Feliz na França, herói em Moçambique

Tal como em 2010, a actual formação moçambicana conta com um jogador emblemático: Mexer. E, enquanto Tico-Tico jogou o seu melhor futebol pela selecção nacional, escreve a FIFA,  o defesa-central, que somou 50 internacionalizações e marcou três golos pelos Mambas, ganhou ainda mais respeito por se ter estabelecido na Europa.

Depois de provar o seu valor no campeonato português, onde evoluiu no  Olhanense e  Nacional, Mexer deixou a sua marca na França, impressionando primeiro no Rennes, onde venceu a Taça da França, em 2019, e agora no Bordéus.

“Já estou na França há seis anos e sinto-me tão estabelecido no campeonato como no próprio país”, disse Mexer em francês com um sotaque português. “E,  se a experiência que estou a adquirir na Europa pode ajudar Moçambique, tanto melhor. É isso que falta à nossa selceção. Obviamente, os adeptos esperam muito de mim porque jogo na Europa, mas acho que isso traz mais apoio do que pressão. Eu sinto que há muito respeito por mim”, revelou.

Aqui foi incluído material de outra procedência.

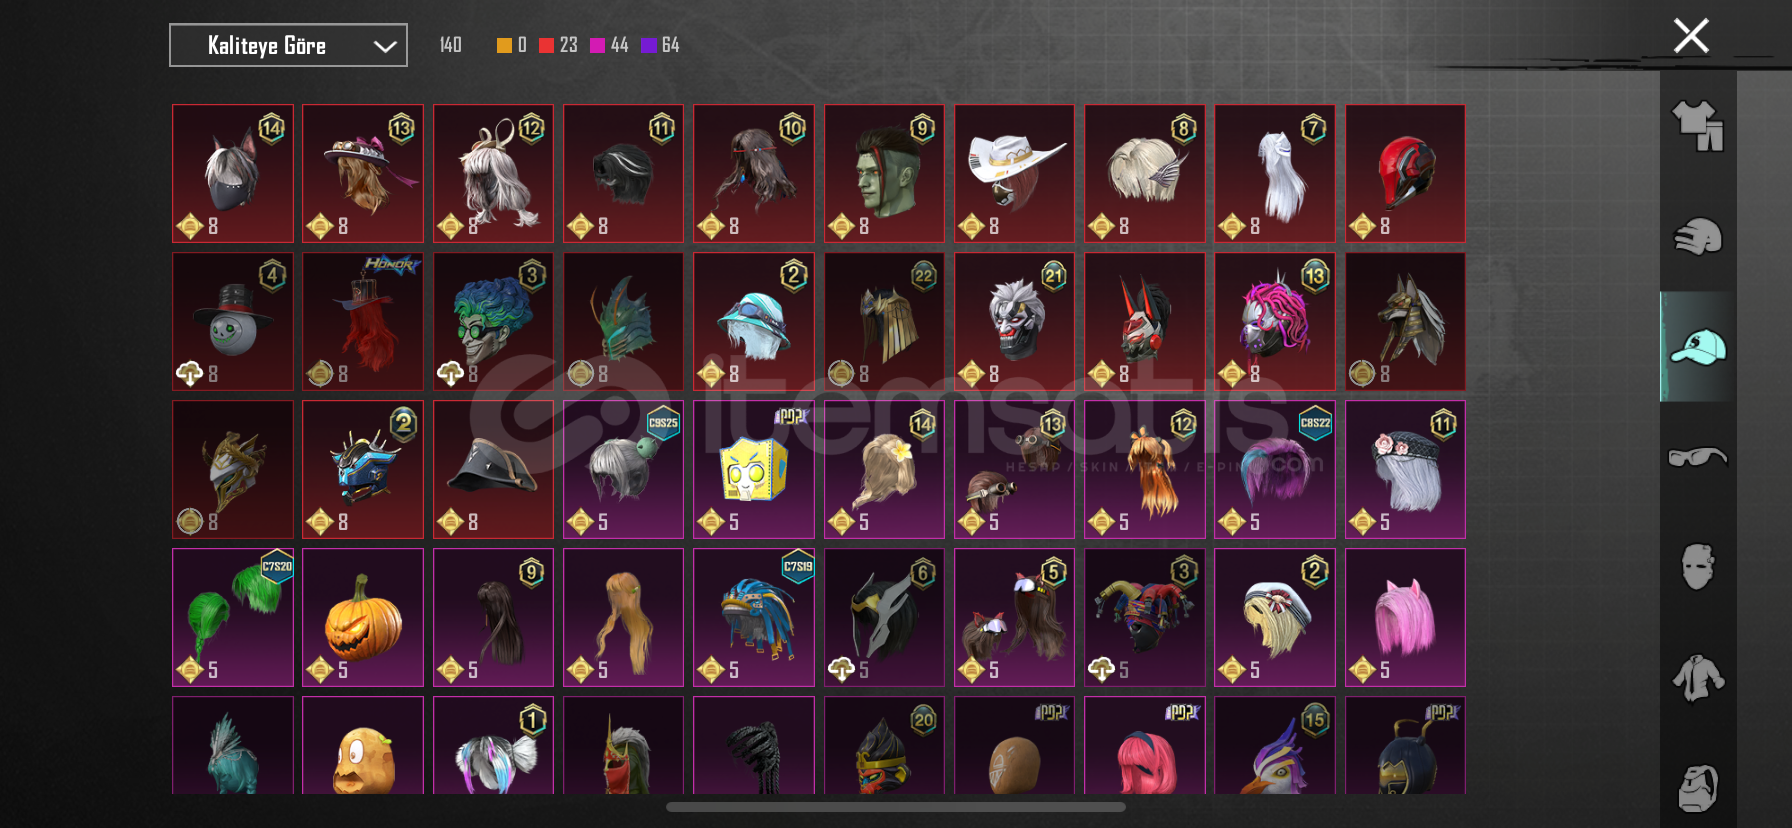Close the inventory with the X button
This screenshot has width=1792, height=828.
click(x=1691, y=36)
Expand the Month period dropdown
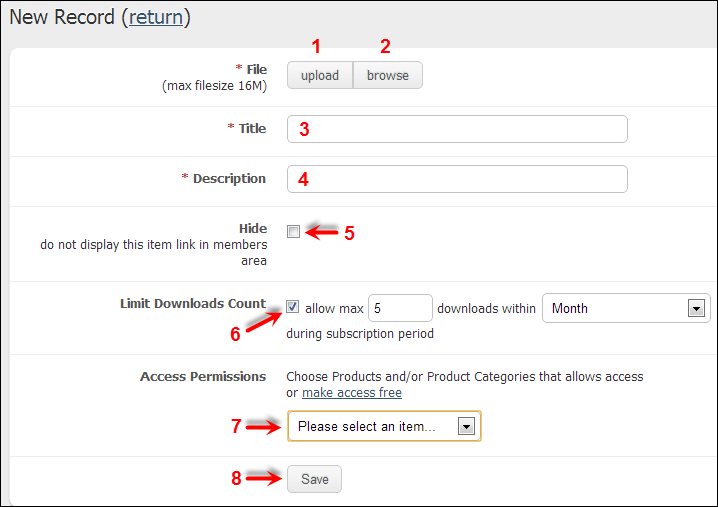Screen dimensions: 718x507 pyautogui.click(x=626, y=308)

Mexer não é uma figura com quem se mexe em campo. Com 1,86 m de altura (1,86 m), o central  é rápido e combativo. Fora dele, no entanto, é uma personagem descontraída que deixa transparecer as suas emoções quando se fala na sua terra natal: “Moçambique significa muito para mim”, sublinhou. E acrescentou: “A emoção nunca muda quando você joga pela selecção. É especial. É avassalador. ”

 

Apuramento ao CAN e Mundial

Ainda bem, dado o retorno iminente do futebol internacional, após ter sido suspenso pela pandemia de Covid-19. Em África, isso significa a remarcação das  partidas de qualificação para o Campeonato Africano das Nações de 2021.

Moçambique está bem posicionado na fase de qualificação ao CAN, tendo iniciado a sua caminhada  com uma vitória sobre o Ruanda, por 2-0,  e um empate com Cabo Verde a duas bolas.

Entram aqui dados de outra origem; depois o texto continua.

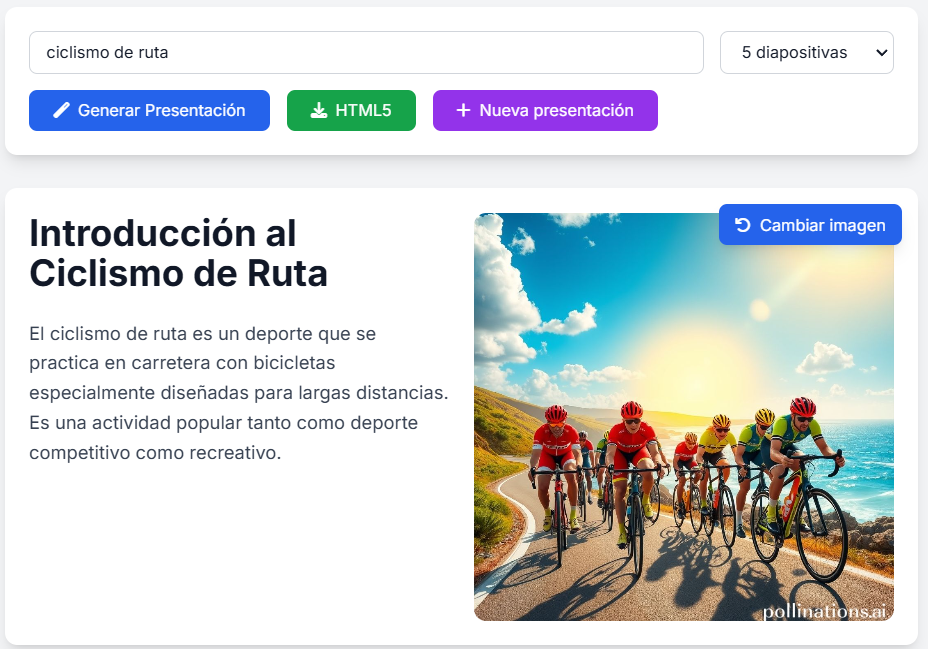
Task: Click the word 'Ruta' in the slide title
Action: (x=288, y=273)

“Sejamos honestos e aceitemos que chegar ao Mundial é um pouco difícil para o nosso país”,  rematou Mexer, quando falava sobre a  campanha de qualificação ao Mundial na qual os Mambas estão inseridos no grupo “D”,  juntamemnte  com  Camarões, Costa do Marfim e Malawi. “No entanto, está em nosso sangue dar tudo de nós e acreditar que podemos fazer isso. Você nunca sabe. ”

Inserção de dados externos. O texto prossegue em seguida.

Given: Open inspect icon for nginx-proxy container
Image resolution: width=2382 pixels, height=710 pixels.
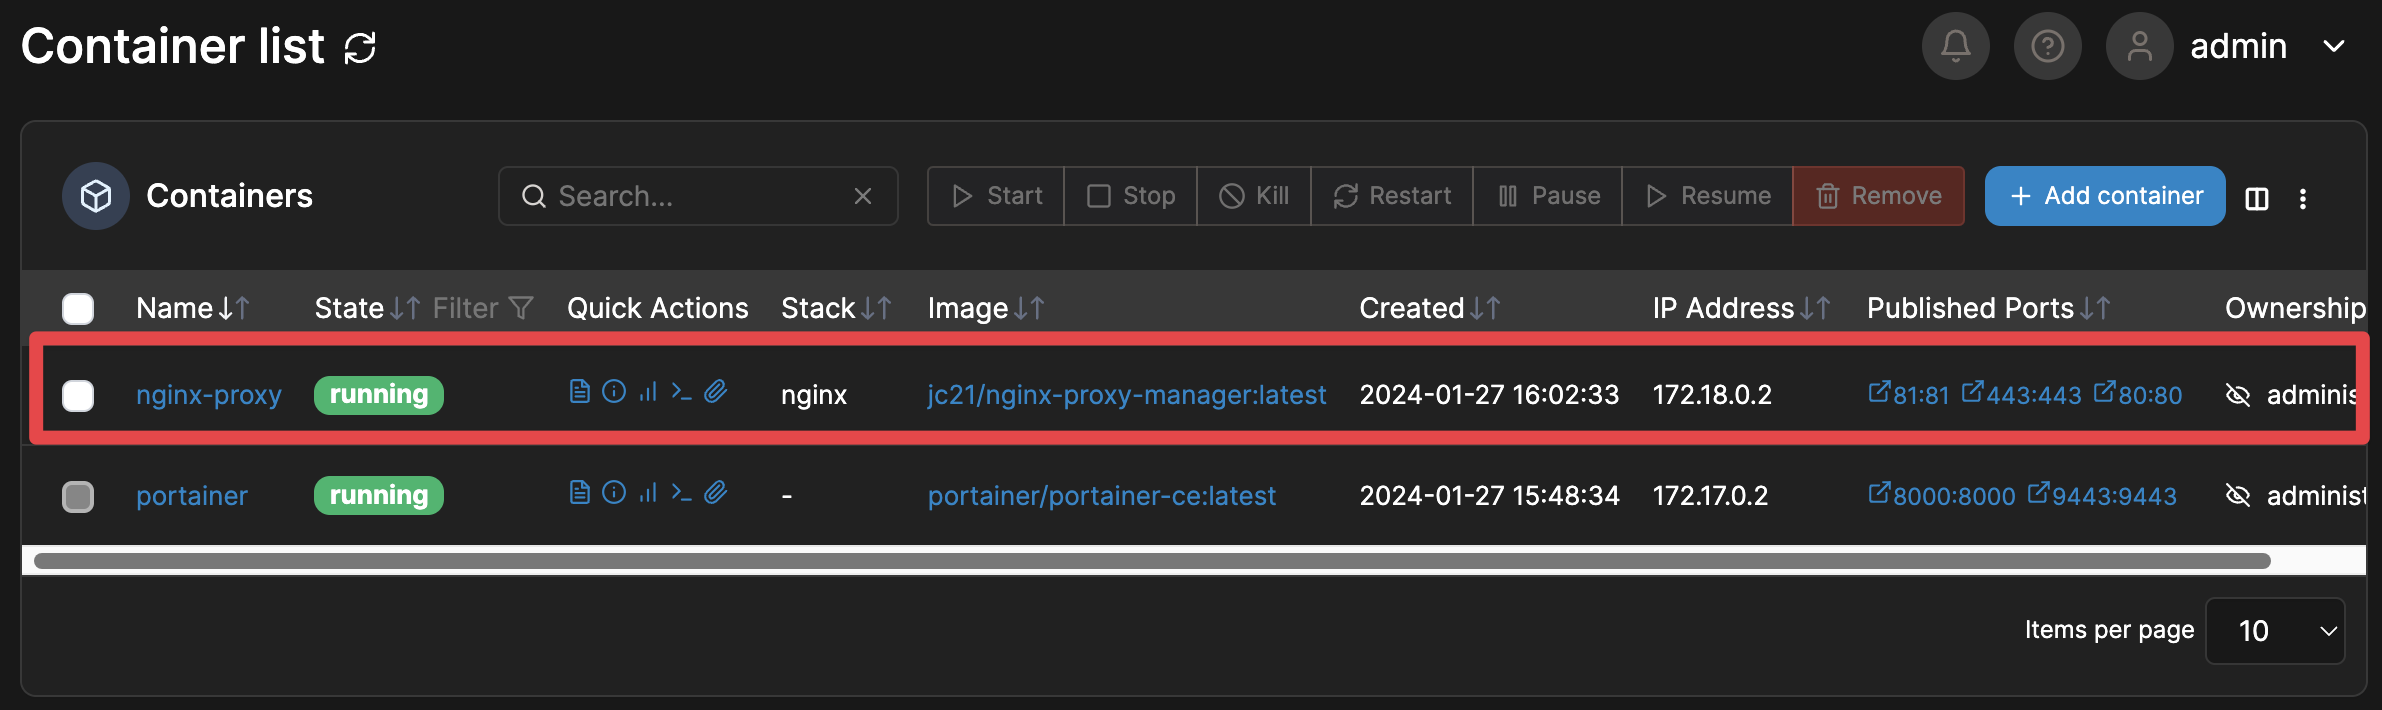Looking at the screenshot, I should (614, 391).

A seu ver, um lugar no próximo  CAN é muito mais um objectivo e realista para Moçambique, com os Mambas actualmente à frente num grupo que conta com Camarões, Cabo Verde e Ruanda. “Perdemos muitas finais continentais nos últimos anos e é hora de fazermos as pazes”, disse.  Mexer finalizou, em entrevista ao sítio da FIFA: “Tenho a sensação de que o vento está a soprar em uma dirrecção diferente agora. Eu sou optimista.”